Appeal from an order of the Civil Court of the City of New York, Kings County (Rosemarie Montalbano, J.), entered May 11, 2018. The order granted plaintiff's motion for summary judgment and denied defendant's cross motion for summary judgment dismissing the complaint.
ORDERED that the order is affirmed, with $25 costs.
In this action by a provider to recover assigned first-party no-fault benefits, defendant appeals from an order of the Civil Court entered May 11, 2018 which, applying New York law, granted plaintiff's motion for summary judgment and denied defendant's cross motion for summary judgment dismissing the complaint.
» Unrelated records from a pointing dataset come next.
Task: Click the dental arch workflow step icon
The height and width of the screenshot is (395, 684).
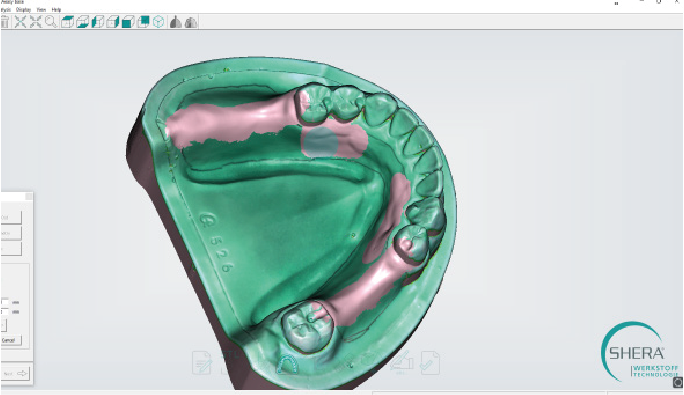Action: [288, 364]
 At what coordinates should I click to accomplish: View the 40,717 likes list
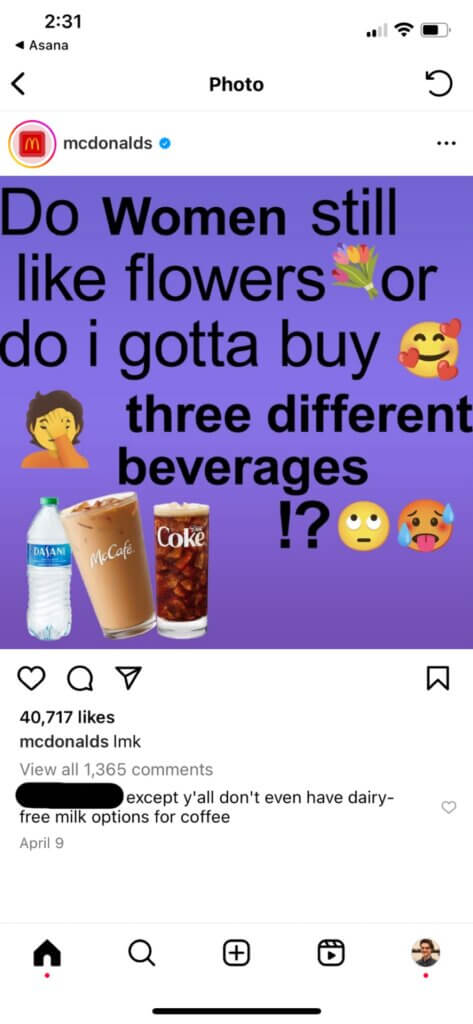[x=67, y=717]
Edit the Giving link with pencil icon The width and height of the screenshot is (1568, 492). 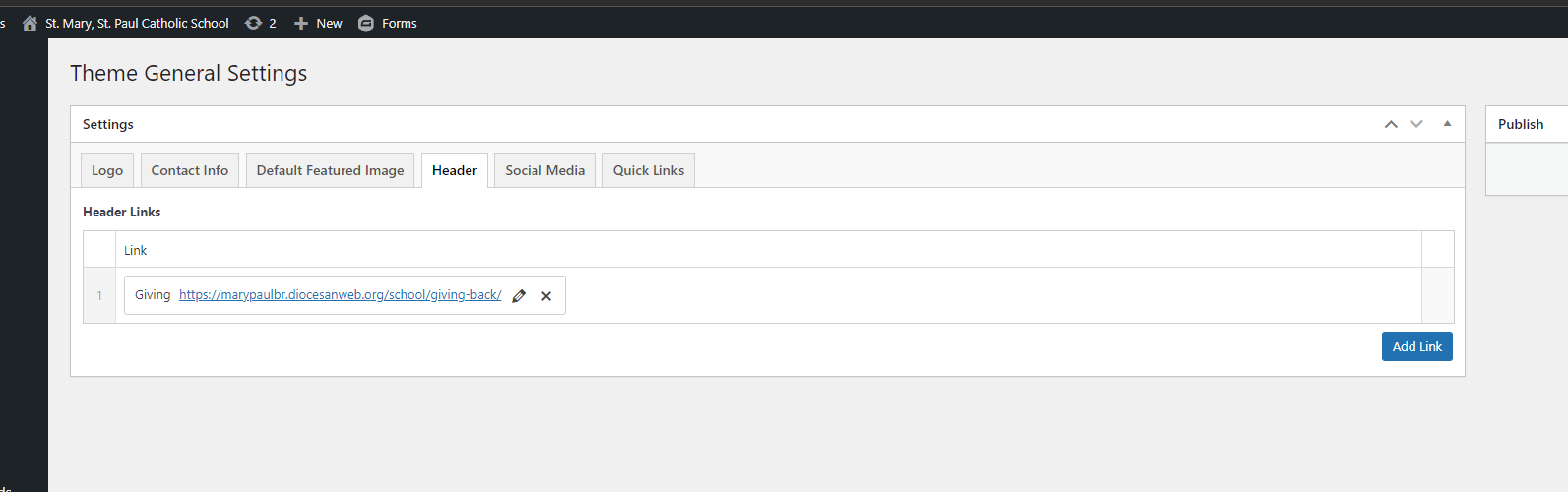pyautogui.click(x=519, y=295)
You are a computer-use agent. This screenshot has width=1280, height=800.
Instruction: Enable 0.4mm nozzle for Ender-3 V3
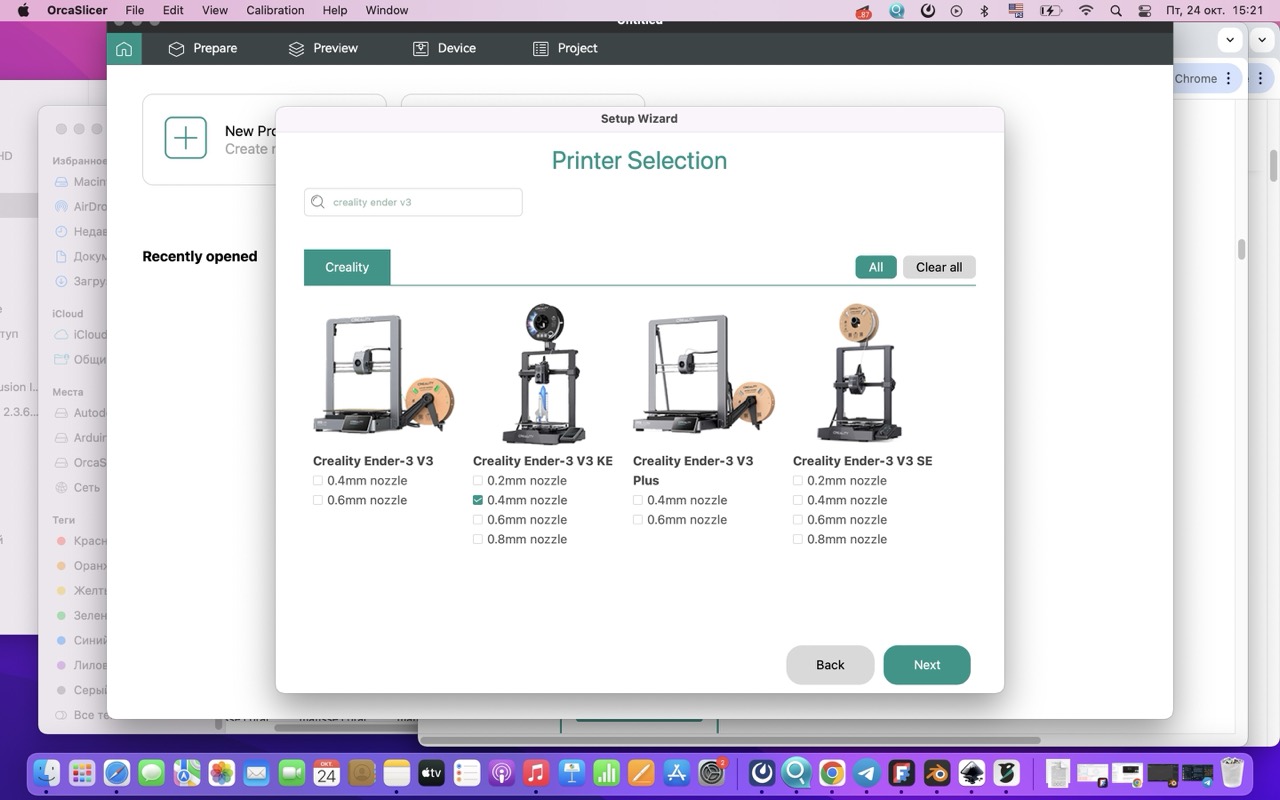click(318, 481)
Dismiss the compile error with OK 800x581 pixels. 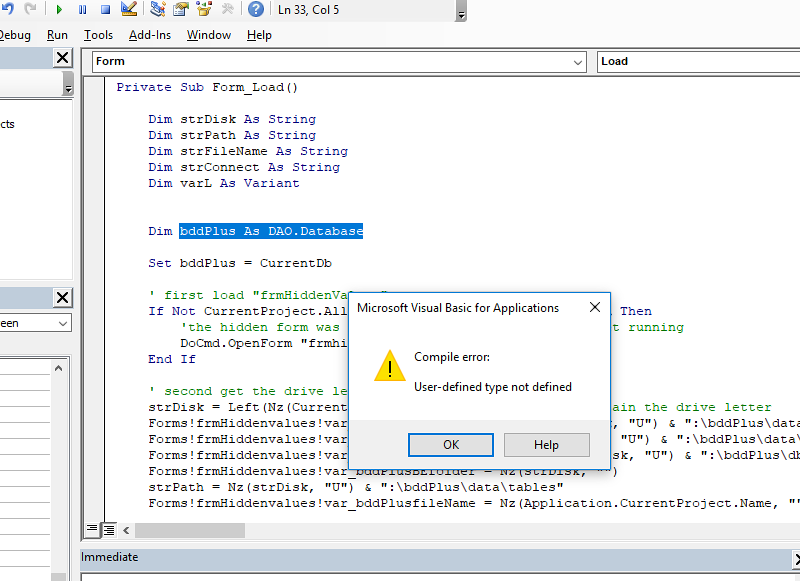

The written order states, in part, that "[e]ven though the underlying accident took place in New Jersey, defendant did not prove that New Jersey law should apply in this case and that [the] case should be tried in a New Jersey arbitration forum." Defendant's sole appellate contention is that the Civil Court should have found that the law of New Jersey controlled.
"This conflict of law, although arising in the context of a motor vehicle accident, must be resolved by the conflict of law rules relevant to contracts, not torts" (Matter of Eagle Ins. Co. v Singletary, 279 AD2d 56, 58 ; see Zurich Ins. Co. v Shearson Lehman Hutton, 84 NY2d 309, 319 ; Matter of Allstate Ins. Co. [Stolarz-New Jersey Mfrs. Ins. Co.], 81 NY2d 219, 226 ). In Auten v Auten (308 NY 155, 160-161 ), the Court of Appeals developed a flexible "center of gravity" or "grouping of contacts" approach which gave controlling effect to the law of the state that has "the most significant relationship to the transaction and the parties" (Restatement [Second] of Conflict of Laws § 188 ; see also Matter of Allstate Ins. Co. [Stolarz-New Jersey Mfrs. Ins. Co.], 81 NY2d at 226 ["spectrum of significant contacts"]).
It is uncontroverted that the automobile accident took place in New Jersey and that a [*2]conflict exists between the no-fault laws of New York and New Jersey. The record on appeal indicates that the assignor is a New York resident who received medical services in New York from a New York provider. Defendant's insurance policy was a Massachusetts business automobile policy issued to a Massachusetts corporation which owned the vehicle involved in the accident and in which the assignor was a passenger. We find that the Civil Court properly determined that New York law controls, since New York has the most significant contacts (see Matter of Allstate Ins. Co. [Stolarz-New Jersey Mfrs. Ins. Co.], 81 NY2d at 226; Auten v Auten, 308 NY at 160-161), as both the assignor and medical provider are located in New York. We note that defendant's papers failed to establish that New Jersey has more significant contacts than New York. Defendant's remaining contentions lack merit.
Accordingly, the order is affirmed.
WESTON, J.P., ELLIOT and SIEGAL, JJ., concur.